結構な腕前で!
「さて。これで魔にとっては華道部と同じ条件になったわけですが。この地の魔に、この植物がどれほど効くのかですね」

 皆でお茶を飲みながら、様子を見る。
 魔の量が下界とここでは全く違うので、食虫植物がどの程度効くのかもわからない。

「萌実さん、眠くない?」

「あ、はい。大丈夫です」

 華道部では瞑想したから悪かったのだろうか。
 ちらりと萌実は床の間を見た。
 活けられたびーちゃんたちは、葉っぱを括っていた糸も切られ、通常の姿に戻っている。
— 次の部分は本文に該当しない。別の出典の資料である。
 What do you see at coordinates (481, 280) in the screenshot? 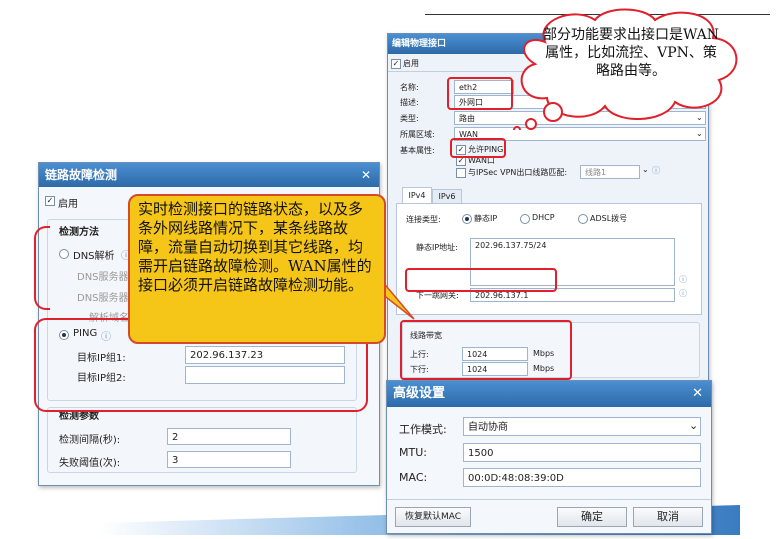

---ここでも集中したら、意識が持って行かれるのかな---

 華道部より魔の力が強い分、違う感じがあるかもしれない。
 ふ、と萌実はびーちゃんを見たまま、気持ちを集中してみた。
 目を瞑ったほうがいいかもしれないが、久しぶりにせとかの前なのに、居眠りしてしまったら心証が悪い、と思ったのだ。
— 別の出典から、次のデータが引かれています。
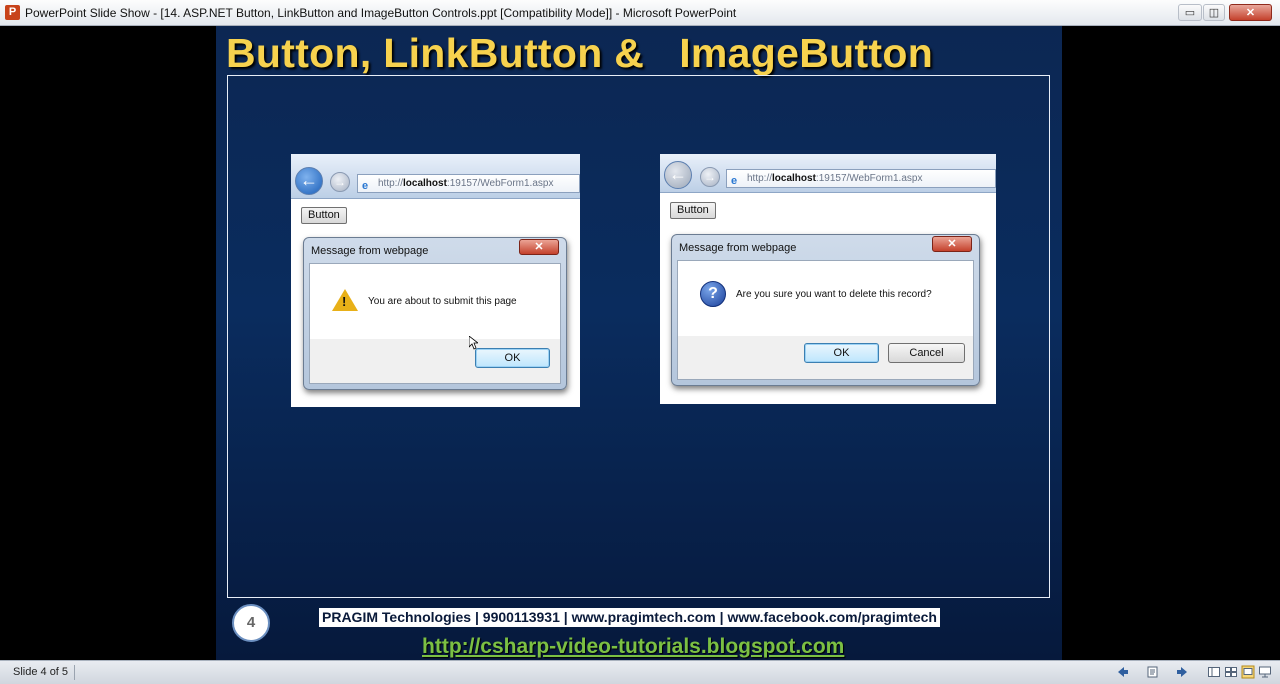 The image size is (1280, 684). What do you see at coordinates (442, 302) in the screenshot?
I see `dialog-message: You are about to submit this page` at bounding box center [442, 302].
 しばらく何も考えないで、びーちゃんを見ていた萌実は、一瞬、わさ、とびーちゃんが動いたように感じた。
 その瞬間、すとんと何かを感じ、がばっと立ち上がる。

「萌実さん?」

 横に座っていたはるみが、驚いて萌実を見上げた。
 そのとき。
 いきなり茶室の天井の隅から、もわ、と煙が湧いて出た。

「出たなっ」

 せとみの柄が一瞬にして悪くなり、懐から出した扇を構えて畳を蹴る。

「おらあぁぁぁっ!」

 下段から斬り上げるように、せとみの振るった扇は煙を両断する。
 斬られた上半分を、由梨花が突き上げた花鋏で受け止めた。

「そぃやっ」

 軽い掛け声と共に、由梨花が手首を捻って受けた魔を床の間のほうへと投げた。
 びーちゃんたちが、それにがっつりと食い付く。